「あ、ママに早く帰って引っ越しの片付けしろって言われてたんだ。あたし、そろそろ行くね」




時計を見た真希は、そう言ってカバンを持ち上げた。




「真希の部屋って何階?」



「六階!!」




「じゃあ、あたしたちの一つ下の階だ。そこまで送るよ」




あたしと真希は、部屋からでて六階まで階段で下りた。




「いやぁ、ほんとにびっくりしたなぁ……奈央があの藍川日向と付き合ってるなんてさ〜」




あ、大事なこと言ってなかったっけ………。




「付き合ってる……ていうか。
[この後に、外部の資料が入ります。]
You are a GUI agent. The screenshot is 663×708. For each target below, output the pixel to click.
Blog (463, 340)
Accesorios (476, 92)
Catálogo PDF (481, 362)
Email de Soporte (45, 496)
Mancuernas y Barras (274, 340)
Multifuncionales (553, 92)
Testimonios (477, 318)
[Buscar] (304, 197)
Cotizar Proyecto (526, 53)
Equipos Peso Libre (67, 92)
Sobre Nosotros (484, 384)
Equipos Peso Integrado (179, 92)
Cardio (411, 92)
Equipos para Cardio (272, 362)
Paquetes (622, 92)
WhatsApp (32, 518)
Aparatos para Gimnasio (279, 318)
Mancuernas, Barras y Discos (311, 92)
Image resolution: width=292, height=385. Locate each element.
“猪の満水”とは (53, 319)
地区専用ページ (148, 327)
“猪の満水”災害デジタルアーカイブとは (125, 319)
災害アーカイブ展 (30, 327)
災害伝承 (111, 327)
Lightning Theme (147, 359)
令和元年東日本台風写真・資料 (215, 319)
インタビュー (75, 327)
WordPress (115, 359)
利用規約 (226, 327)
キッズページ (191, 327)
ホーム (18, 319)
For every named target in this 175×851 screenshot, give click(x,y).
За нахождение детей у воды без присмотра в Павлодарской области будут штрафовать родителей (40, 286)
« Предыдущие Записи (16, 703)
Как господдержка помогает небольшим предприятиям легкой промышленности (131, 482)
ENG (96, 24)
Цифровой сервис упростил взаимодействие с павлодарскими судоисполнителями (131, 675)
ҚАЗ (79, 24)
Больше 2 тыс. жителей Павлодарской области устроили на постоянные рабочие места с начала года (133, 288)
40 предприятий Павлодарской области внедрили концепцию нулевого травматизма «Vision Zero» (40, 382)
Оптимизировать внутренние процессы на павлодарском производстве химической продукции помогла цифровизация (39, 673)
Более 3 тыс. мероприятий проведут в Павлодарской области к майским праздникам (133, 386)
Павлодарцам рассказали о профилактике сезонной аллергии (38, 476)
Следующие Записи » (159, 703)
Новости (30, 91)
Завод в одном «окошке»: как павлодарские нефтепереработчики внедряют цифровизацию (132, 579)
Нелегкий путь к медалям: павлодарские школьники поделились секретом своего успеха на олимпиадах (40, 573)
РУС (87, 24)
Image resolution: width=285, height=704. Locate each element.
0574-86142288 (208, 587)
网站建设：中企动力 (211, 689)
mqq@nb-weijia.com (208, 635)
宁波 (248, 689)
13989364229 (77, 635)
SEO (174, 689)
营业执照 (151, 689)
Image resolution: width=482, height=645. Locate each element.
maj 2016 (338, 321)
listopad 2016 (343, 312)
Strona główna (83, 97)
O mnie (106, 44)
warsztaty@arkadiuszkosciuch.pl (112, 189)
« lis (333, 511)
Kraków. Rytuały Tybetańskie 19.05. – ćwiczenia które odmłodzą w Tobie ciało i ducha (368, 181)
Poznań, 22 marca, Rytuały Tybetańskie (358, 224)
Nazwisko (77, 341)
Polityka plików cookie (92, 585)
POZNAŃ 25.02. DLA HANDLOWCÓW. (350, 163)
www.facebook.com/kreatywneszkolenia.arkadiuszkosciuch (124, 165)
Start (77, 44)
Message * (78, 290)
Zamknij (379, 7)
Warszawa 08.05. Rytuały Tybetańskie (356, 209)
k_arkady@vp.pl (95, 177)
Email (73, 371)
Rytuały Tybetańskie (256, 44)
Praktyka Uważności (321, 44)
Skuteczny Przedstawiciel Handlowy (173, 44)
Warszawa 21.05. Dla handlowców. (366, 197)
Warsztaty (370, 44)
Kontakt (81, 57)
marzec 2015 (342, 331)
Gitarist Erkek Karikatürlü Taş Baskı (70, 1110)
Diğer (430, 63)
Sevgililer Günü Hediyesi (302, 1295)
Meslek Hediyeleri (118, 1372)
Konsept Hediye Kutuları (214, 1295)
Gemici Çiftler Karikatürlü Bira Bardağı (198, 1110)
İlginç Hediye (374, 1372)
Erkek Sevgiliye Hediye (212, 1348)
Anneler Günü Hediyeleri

一応……結婚してるんだよ……ね」




「…………ぇぇえっ!?」




またもや驚く真希。




「その若さで!?」




なんてまるでおばさんのようなことまで…………。




「う、うん」




「嘘!? まさか……デキ婚とかっ!? ぇぇえッ! うそーっ!? その割にはお腹出てなくない!? あ、もしかして騙されてるんじゃ……」





「ちょ、ちょっと! 真希ストップ!!」




驚きのあまりに一人でドンドン話を進める真希に、あたしは慌てて真希の口をふさぐ。





「誰もデキ婚なんて言ってないし、騙されてもないから……! 一回落ち着いて?」




「んぐっ……」




あたしの手によって口をふさがれた真希は、思い切り頭を縦に振った。



それを見てあたしは真希から手を離す。




「っぷは……ほへぇ〜!じゃあ、妊娠はしてないのね!?」




「うん、さすがにまだ高校生だし………」




「いや、高校生で結婚してるだけでもすごいけど………え、じゃあ名字は?」




納得したかと思うと、また次々と出てくる真希の疑問。